1.3.2 荧光定量RT-PCR验证芯片结果随机选取两组大鼠(n=4)分离心室肌细胞并提取总RNA,运用Mx3000P TM Real Time PCR 扩增仪行荧光定量RT-PCR检测,对芯片结果进行验证。
1.4 差异miRNA靶基因预测及功能显著性分析运用miRNA TargetScan、miRanda分析软件对芯片 检测差异性表达的miRNA进行靶基因的预测,选择两种软件交集的靶基因。基于GO(Gene ontology)和KEGG(Kyoto Encyclopedia of Gene and Genomes)数据库,运用DAVID软件进行GO和Pathway显著性分析。计算P值,并根据P值排序计算FDR值,数据采用Fisher 精确检验和χ2检验进行统计,以P<0.01且FDR<0.05 认为差异具有统计学意义[7]。
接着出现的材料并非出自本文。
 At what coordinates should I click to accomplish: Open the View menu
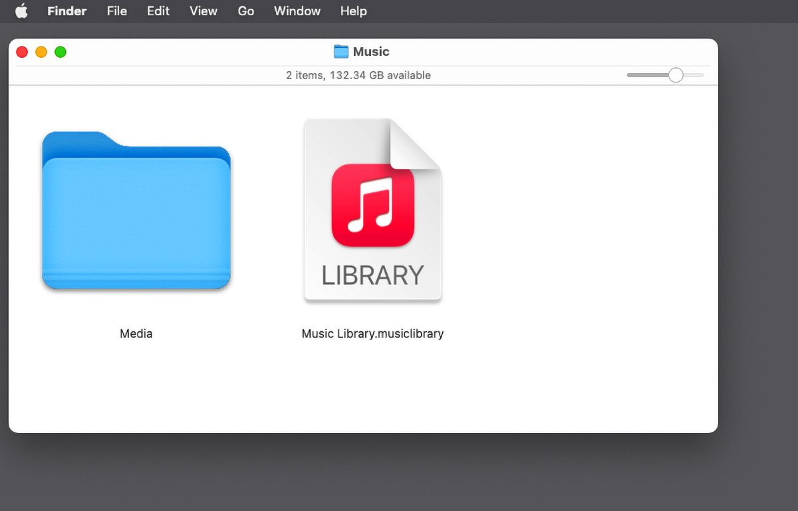(203, 11)
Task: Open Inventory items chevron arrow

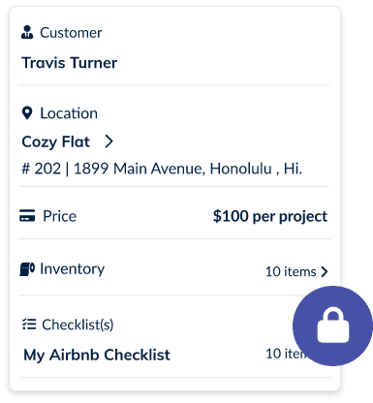Action: [325, 272]
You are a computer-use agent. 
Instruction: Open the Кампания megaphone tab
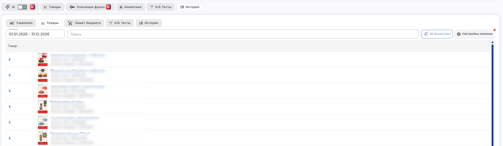coord(21,23)
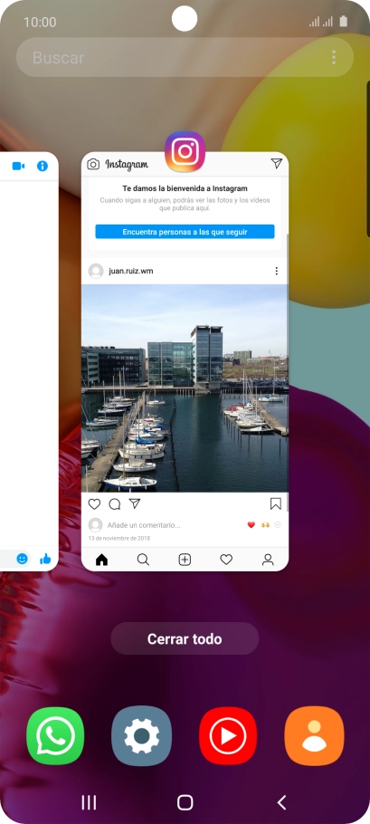Like the post with the heart icon
The image size is (370, 824).
94,504
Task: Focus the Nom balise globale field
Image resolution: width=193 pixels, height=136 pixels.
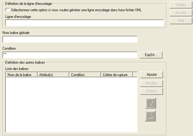Action: point(70,39)
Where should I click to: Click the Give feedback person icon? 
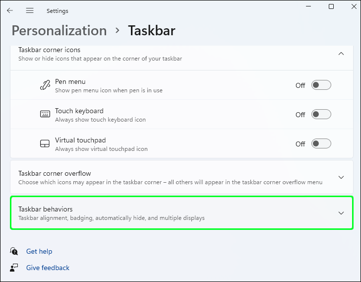[x=14, y=268]
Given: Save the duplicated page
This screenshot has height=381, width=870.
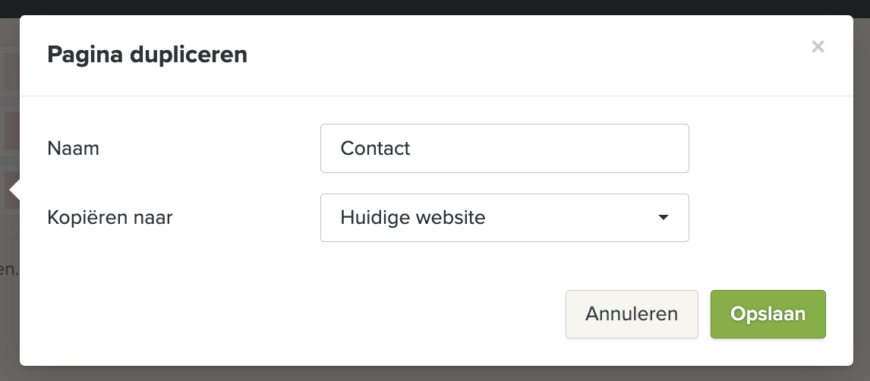Looking at the screenshot, I should [768, 314].
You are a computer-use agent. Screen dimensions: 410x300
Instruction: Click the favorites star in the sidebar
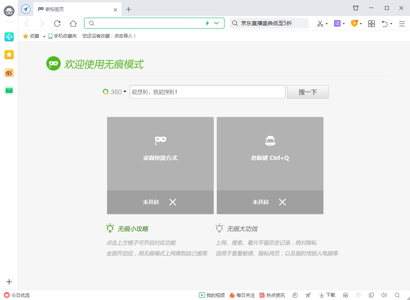(9, 55)
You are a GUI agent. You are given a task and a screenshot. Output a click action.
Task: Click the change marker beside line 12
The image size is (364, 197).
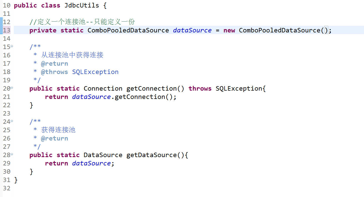[1, 22]
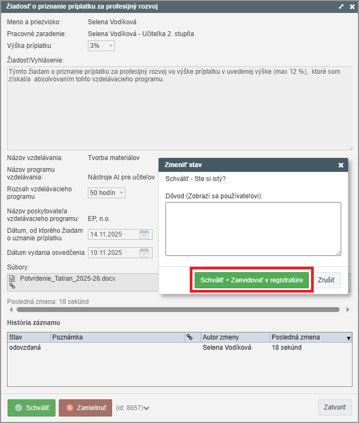Sort history by Autor zmeny column
The image size is (359, 423).
pyautogui.click(x=234, y=337)
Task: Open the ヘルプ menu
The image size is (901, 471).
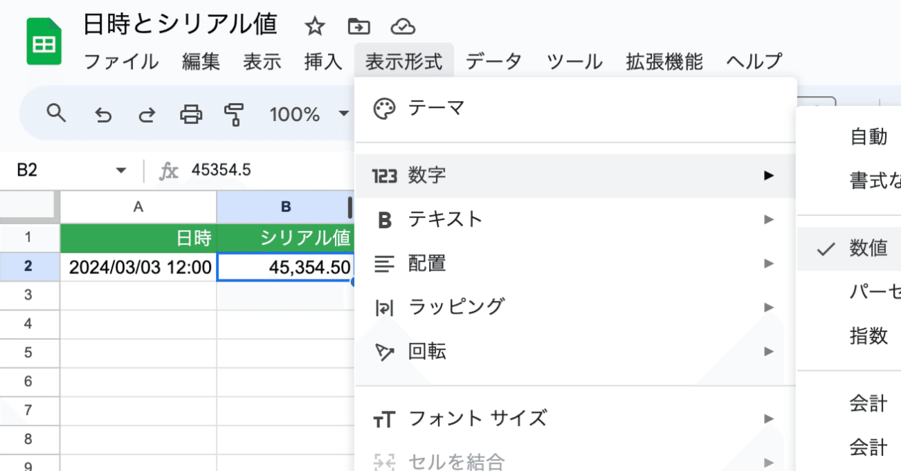Action: 753,62
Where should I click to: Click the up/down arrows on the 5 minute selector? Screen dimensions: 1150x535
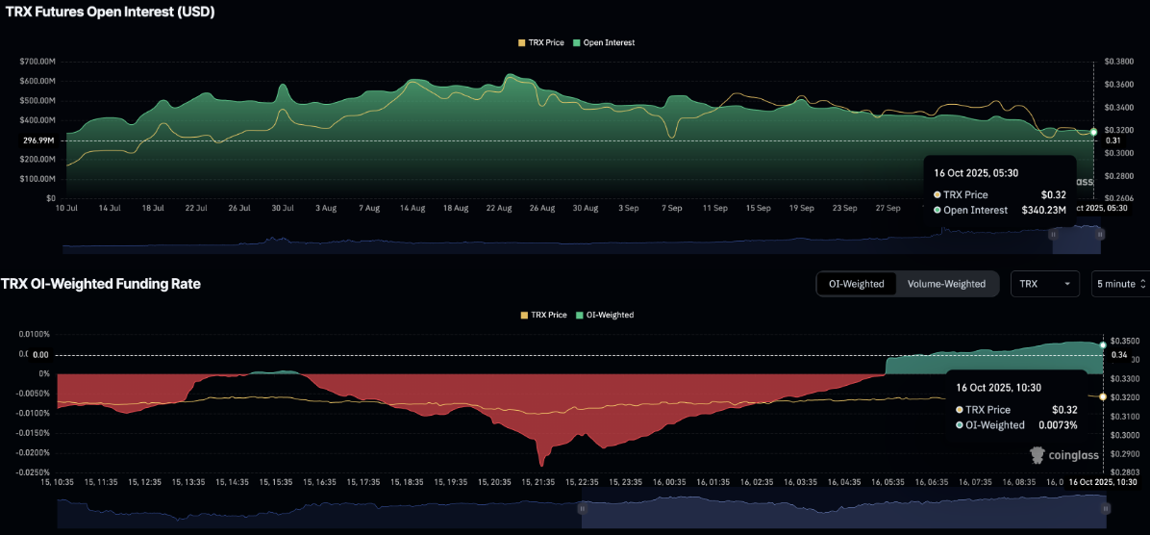pyautogui.click(x=1142, y=284)
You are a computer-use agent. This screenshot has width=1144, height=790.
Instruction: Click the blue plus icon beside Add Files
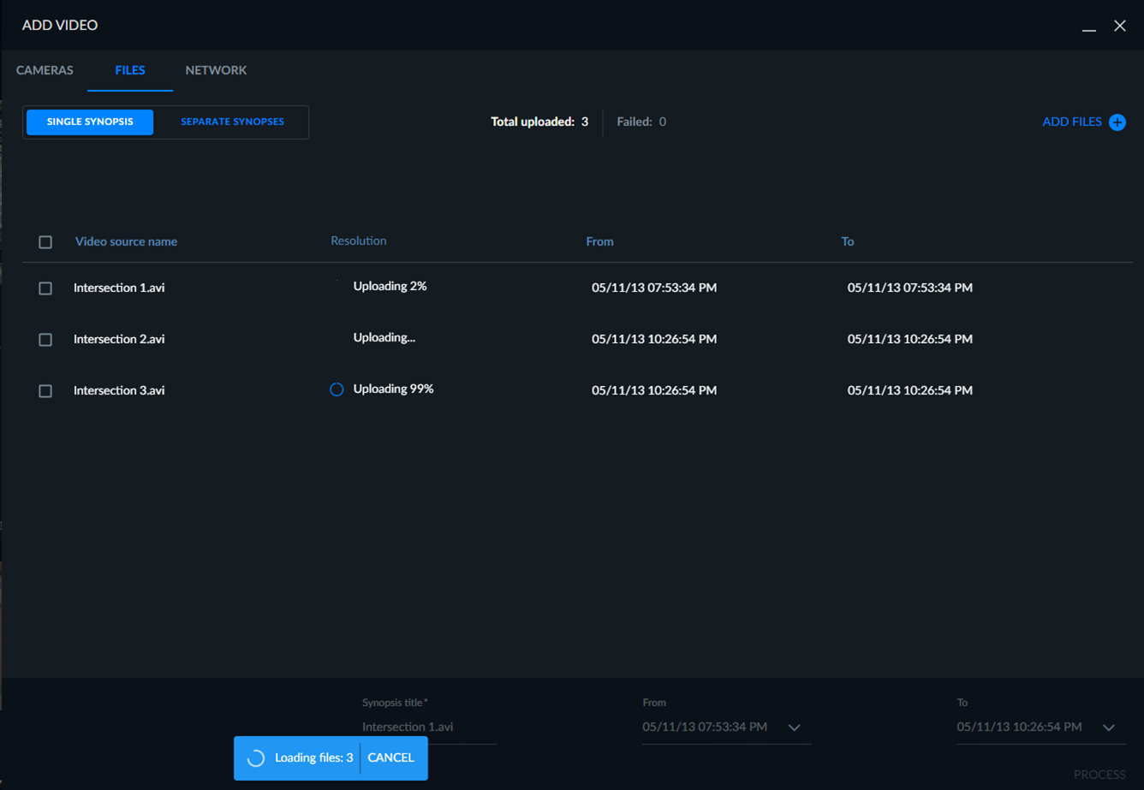click(1117, 122)
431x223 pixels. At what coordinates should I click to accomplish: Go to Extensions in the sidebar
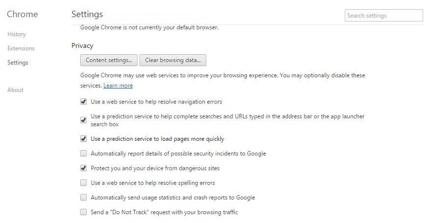(x=21, y=48)
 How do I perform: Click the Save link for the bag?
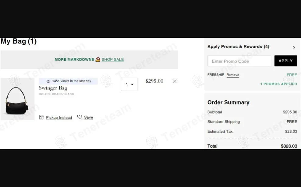88,117
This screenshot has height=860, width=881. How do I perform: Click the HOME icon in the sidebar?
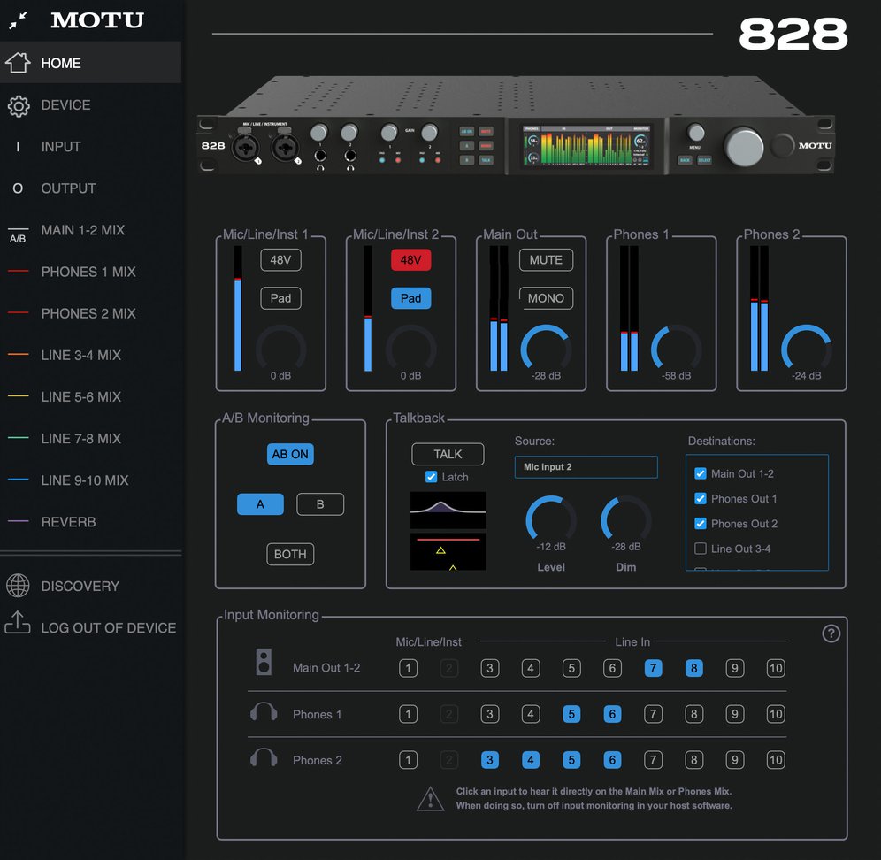tap(18, 63)
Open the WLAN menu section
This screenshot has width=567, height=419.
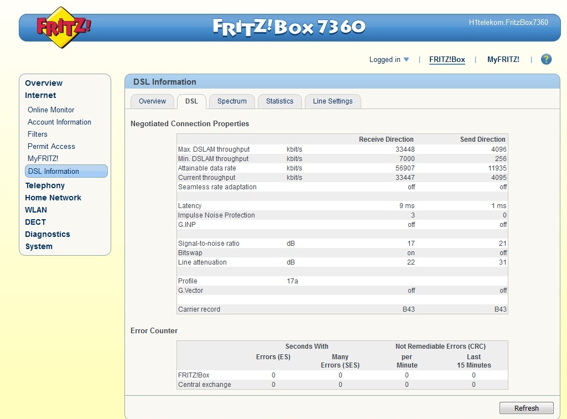36,210
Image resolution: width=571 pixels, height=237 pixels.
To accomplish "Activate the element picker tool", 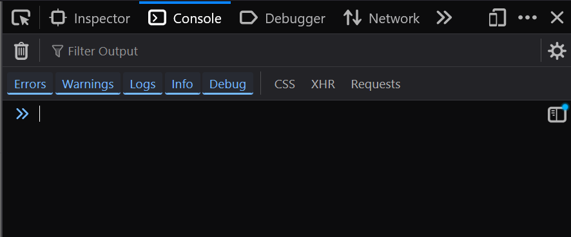I will pos(21,18).
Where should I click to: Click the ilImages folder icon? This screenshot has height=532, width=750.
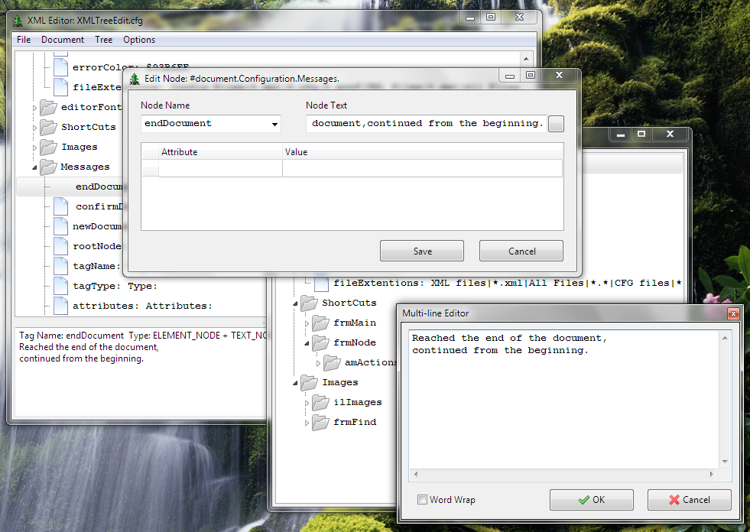pos(320,402)
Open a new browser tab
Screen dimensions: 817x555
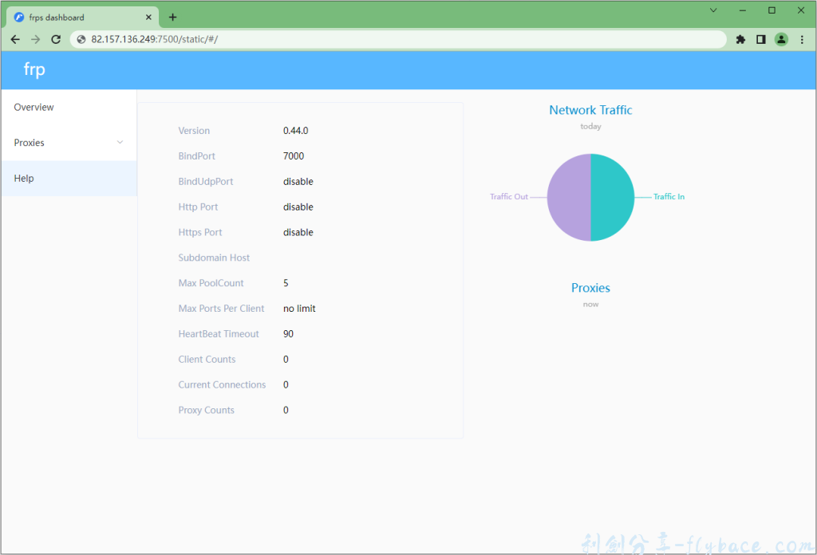click(172, 17)
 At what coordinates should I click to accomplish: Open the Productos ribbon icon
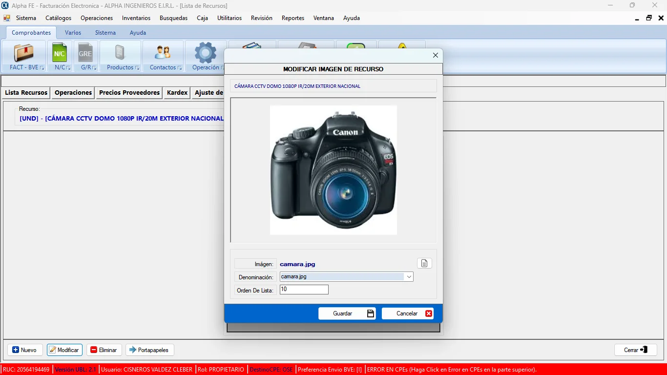(120, 53)
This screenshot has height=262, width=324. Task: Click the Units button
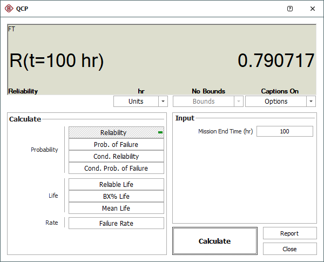click(136, 102)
1.5 统计学方法采用SPSS 10.0统计软件进行分析,正态分布的计量资料以均数±标准差(x±s)表示,组间比较采用单因素方差分析,两两比较采用配对设计资料的t检验分析,以P﹤0.05认为差异具有统计学意义。生物信息学数据分析采用 Fisher 精确检验和χ2检验进行统计。
2 结果 2.1 差异表达的miRNA及qRT-PCR验证芯片结果显示,共检测出37个差异表达的miRNA,其中22个miRNA上调,15个miRNA下调(P<0.01且FDR<0.05)。上调的miRNA中,荧光信号值>500的有:miR-6216、let-7e-5p、miR-352、miR-29b-3p、miR-30d-5p;下调的miRNA中,荧光信号值>500的有: miR-133b-5p、miR-6215、miR-181a-5p、miR-378a-3p、miR-378b、miR-22-3p、rno-miR-24-3p,见表 1。
(x±s, n=4) | |||||||
上调miRNA | t值 | P值 | Fold change(HF/CON) | 下调miRNA | t值 | P值 | Fold change(HF/CON) |
miR-6216 | 9.96 | <0.01 | 5.31 | miR-133b-5p | 19.41 | <0.01 | 0.02 |
let-7e-5p | 6.80 | 0.0005 | 3.39 | miR-6215 | 13.56 | <0.01 | 0.67 |
miR-352 | 11.80 | 0.0013 | 1.62 | miR-181a-5p | 9.07 | 0.0001 | 0.61 |
miR-29b-3p | 5.433 | 0.0016 | 1.44 | miR-378a-3p | 7.68 | 0.0003 | 0.69 |
miR-30d-5p | 3.938 | 0.0076 | 1.15 | miR-378b | 6.84 | 0.0005 | 0.71 |
miR-22-3p | 12.56 | <0.01 | 0.71 | ||||
rno-miR-24-3p | 12.42 | <0.01 | 0.78 | ||||
注:miR: miRNA,Fold change: 差异倍数 |
对芯片结果中变化最为显著的miRNA(荧光信号值>500,P<0.01,Fold change>2)行qRT-PCR验证,结果表明HF组miR-133b-5p [(0.053 6±0.006 8) vs. (0.004 2±0.000 3),t=14.56,P<0.01]表达显著下调,miR-6216 [(0.000 2±0.000 1) vs. (0.001 3±0.000 2),t=9.32,P<0.01]和let-7e-5p [(0.062 5±0.008 6) vs. (0.161 4±0.011 3),t=13.92,P<0.01]表达显著上调,变化趋势与芯片结果一致。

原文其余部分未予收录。